Junk mail arrives in my mailbox nearly every day—requests for contributions from charities I never heard of, coupons for the latest whimsical restaurants, deals supposedly too good to pass up on home services, even advertisements for the best private academies to give a potential John Jr. the best start in life. And then I sometimes receive an invitation to a complimentary meal from a retirement planner who wants me to hand over my life savings and let him care for it. The latest invitation in the mailbox was an eye-opener from a pair of local businesses, funeral homes to be specific, seeking my attendance at a “pre-planning” seminar.
Pre-planning for what? Oh, that. Really? Is it time already? Do you know something I don’t know?
I understand that I have crossed the peak of Mount Middle Age and am picking up speed heading down the other side, but I don’t think I’m ready for the knacker’s yard yet. My first question on opening that ominous invitation was, “How did they get my name?” Obviously, if the businesses expect a return on their advertising investment, the solicitation needs to be targeted toward those likely to use the service.

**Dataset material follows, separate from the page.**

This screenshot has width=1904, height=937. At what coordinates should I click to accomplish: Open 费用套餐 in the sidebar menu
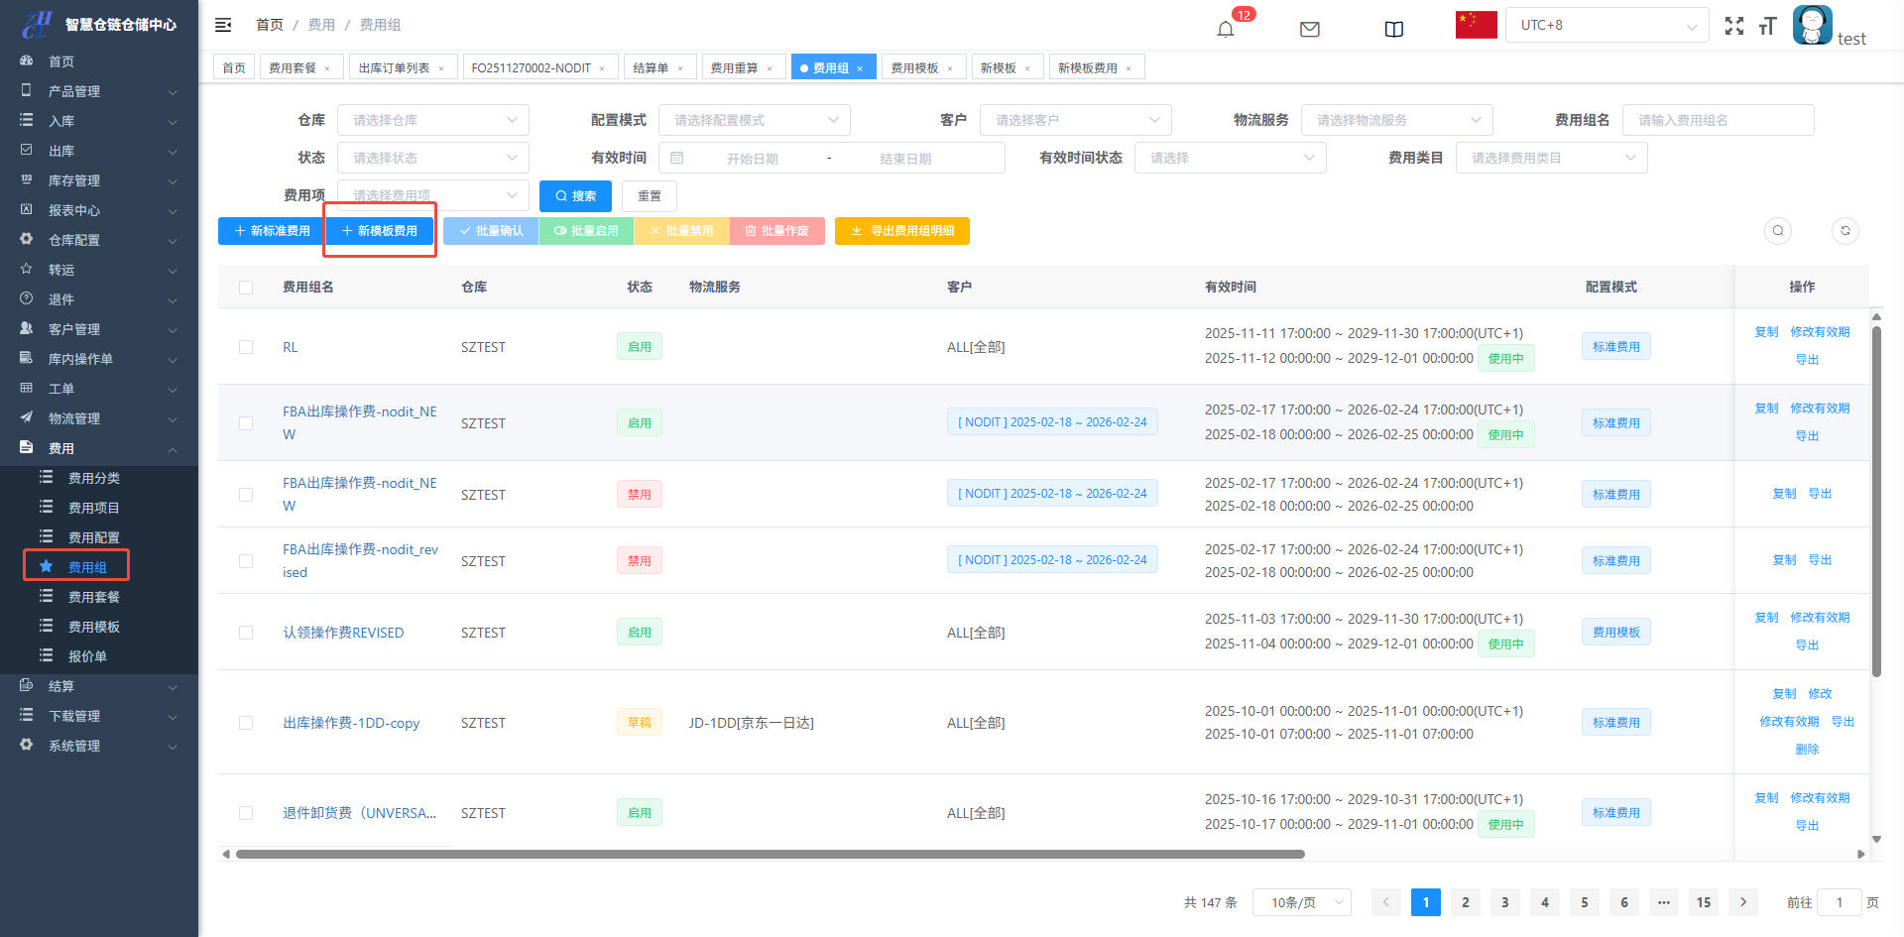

Did they catch my face on a roadside camera during one of Raleigh’s famous traffic jams? Perhaps some newfangled sensor measured my blood pressure as I watched yet another idiot cell-phoning instead of driving? Did my response reveal too much? “This guy is likely to blow a gasket soon. Add him to the list. We have a spot in our seminar for him.”
Might someone in the medical profession have shared the names of patients who have the potential not to need their bucket list much longer? Could the nationally known organization, the Acquired Abundance of Respectable Partisans, rent out their membership lists to businesses wanting to target the over-fifty-five demographic?
I may never know how I ended up on the list, but the invitation does stir the thoughts. No one gets out of life alive. We all die. And what we believe about what comes next should flavor how we live now. The advertisement’s catch phrase, “pre-planning” seminar, is spot on because I need to live ready for the next phase.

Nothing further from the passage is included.